Barely a week later, though, were the politicians up to their old tricks again. While millions of people around the country are living below the poverty line, the National Assembly's attention was focused on more important matters: namely, keeping their own portly posteriors in the butter for as long as possible.
Instead of voting to build more houses, create more jobs or improve the rickety health system, the House unanimously adopted a motion to give former members of parliament free air tickets, according to their years of service. The motion, moved by none other than ruling African National Congress (ANC) Chief Whip Nathi Nhleko, proposed that former MPs who had served a minimum of five consecutive years in parliament either before or after 1994 receive four single air tickets for every year of service up to a maximum of 15 years.
Perhaps the honorable members had forgotten why they are in parliament in the first place, or who put them there. What is truly unnerving is the alacrity with which these fat cats ladled the gravy. There was not a dissenting vote insight. And they wonder why the people view them with disdain.
The challenge for Mbeki and the Independent Electoral Commission (IEC) is to convince the voters why they should even bother. The novelty of having the franchise is rapidly wearing thin, and people want results. Problem is it's not quite clear who can give them anything other than the usual posturing and pre-election candy floss.
The ruling African National Congress (ANC) has shown itself to be more concerned with the welfare of the emerging black elite. It's hard to say what the Democratic Alliance (DA), the main opposition party, stands for. The DA showed its ongoing commitment to hop into bed with anyone who asks by forming a partnership with the Inkatha Freedom Party (IFP), a party with a power base in KwaZulu-Natal and a blustering leader in Home Affairs Minister Mangosuthu Buthelezi.

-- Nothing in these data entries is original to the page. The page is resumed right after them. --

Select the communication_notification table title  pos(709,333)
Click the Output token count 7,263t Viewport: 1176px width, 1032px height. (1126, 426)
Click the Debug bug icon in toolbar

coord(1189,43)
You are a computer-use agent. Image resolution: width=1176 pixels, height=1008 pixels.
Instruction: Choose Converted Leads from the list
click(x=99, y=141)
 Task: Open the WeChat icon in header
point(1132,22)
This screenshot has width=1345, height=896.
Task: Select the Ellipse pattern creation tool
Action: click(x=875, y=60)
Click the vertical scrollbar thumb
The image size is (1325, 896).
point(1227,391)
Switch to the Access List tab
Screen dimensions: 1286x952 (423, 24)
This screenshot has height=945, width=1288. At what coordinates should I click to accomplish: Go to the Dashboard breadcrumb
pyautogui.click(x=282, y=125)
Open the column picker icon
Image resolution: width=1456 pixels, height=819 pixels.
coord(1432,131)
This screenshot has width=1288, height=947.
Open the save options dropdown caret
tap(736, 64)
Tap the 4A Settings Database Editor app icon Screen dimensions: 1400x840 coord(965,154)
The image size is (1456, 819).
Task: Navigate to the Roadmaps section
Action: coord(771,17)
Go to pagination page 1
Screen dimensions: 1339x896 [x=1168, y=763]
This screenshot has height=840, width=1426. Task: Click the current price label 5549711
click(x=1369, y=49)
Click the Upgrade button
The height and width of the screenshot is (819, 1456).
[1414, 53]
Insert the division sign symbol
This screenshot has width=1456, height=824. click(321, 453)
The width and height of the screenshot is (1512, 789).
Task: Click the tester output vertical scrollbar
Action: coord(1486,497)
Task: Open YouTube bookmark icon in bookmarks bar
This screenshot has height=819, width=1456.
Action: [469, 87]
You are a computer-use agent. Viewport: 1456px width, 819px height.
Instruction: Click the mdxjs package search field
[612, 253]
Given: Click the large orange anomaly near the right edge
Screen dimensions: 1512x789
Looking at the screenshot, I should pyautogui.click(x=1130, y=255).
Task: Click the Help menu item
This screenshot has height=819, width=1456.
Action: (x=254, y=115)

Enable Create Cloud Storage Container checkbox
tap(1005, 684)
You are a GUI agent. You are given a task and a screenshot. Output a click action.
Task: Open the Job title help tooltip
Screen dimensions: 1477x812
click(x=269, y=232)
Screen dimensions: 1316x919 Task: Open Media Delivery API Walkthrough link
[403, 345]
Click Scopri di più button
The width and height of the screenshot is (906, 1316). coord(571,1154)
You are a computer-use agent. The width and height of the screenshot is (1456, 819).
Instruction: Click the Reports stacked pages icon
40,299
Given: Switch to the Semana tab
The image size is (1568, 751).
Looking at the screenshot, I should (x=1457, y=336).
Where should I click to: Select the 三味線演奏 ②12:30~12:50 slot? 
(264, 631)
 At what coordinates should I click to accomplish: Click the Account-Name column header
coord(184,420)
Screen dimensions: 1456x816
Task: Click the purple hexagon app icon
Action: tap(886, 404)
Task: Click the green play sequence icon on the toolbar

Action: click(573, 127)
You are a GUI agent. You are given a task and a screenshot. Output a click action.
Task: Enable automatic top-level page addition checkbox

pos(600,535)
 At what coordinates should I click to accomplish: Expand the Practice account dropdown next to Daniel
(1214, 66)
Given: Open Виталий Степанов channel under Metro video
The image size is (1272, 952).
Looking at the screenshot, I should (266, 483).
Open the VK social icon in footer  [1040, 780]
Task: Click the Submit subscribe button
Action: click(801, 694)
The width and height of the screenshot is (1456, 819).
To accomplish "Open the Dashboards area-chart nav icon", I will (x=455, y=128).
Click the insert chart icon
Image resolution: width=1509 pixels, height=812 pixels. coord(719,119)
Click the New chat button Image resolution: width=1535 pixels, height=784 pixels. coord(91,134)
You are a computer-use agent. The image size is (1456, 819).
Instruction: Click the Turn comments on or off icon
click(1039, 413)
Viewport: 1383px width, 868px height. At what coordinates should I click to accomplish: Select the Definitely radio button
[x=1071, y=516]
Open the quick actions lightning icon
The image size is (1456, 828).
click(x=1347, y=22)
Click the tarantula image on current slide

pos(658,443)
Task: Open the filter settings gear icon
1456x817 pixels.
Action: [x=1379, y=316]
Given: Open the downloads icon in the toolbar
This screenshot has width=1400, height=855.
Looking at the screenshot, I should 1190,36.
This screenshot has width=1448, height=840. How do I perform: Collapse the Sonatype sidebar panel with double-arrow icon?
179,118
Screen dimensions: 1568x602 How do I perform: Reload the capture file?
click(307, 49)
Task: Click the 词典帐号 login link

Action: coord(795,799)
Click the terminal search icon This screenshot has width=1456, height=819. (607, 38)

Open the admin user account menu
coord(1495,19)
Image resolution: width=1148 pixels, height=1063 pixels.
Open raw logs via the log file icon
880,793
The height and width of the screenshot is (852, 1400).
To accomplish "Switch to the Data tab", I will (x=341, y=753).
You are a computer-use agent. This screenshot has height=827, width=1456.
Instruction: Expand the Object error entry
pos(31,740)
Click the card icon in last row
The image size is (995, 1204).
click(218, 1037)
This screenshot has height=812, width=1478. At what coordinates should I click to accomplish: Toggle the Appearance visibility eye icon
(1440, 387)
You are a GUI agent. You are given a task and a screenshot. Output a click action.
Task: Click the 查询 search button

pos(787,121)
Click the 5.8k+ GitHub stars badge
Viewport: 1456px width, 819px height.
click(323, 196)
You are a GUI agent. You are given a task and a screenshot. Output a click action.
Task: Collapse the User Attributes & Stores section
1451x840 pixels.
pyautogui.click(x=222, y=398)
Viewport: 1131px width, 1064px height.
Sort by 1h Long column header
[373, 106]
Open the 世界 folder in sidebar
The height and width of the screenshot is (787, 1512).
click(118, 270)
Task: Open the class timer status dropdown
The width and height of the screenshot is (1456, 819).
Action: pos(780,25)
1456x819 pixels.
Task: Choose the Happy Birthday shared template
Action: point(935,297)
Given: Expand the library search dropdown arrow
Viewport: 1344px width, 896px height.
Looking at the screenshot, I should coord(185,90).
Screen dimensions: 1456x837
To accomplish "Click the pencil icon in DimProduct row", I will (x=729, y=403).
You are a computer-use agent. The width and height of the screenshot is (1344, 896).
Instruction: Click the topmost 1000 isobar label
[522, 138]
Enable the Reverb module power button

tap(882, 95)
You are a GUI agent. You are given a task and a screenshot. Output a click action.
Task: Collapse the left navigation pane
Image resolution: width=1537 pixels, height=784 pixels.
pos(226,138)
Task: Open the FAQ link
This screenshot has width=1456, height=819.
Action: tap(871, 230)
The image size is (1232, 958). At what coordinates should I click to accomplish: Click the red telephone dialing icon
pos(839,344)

It gets a little complicated from here. The DA recently dissolved an alliance with the New National Party (NNP), the former white ruling party that has never quite recovered from the shock of the new South Africa. The NNP is now in cahoots with the ANC. To top it all, the IFP announced its new relationship with the DA while still being part of a coalition with the ANC itself.
So which party stands for which principles? Are there any politicians who care about the plight of the people? Small wonder the voters are distinctly under whelmed. South Africa can expect a low turnout and a resounding ANC victory in next year's elections. Ultimately, they will have only themselves to blame - but they weren't left much of a choice.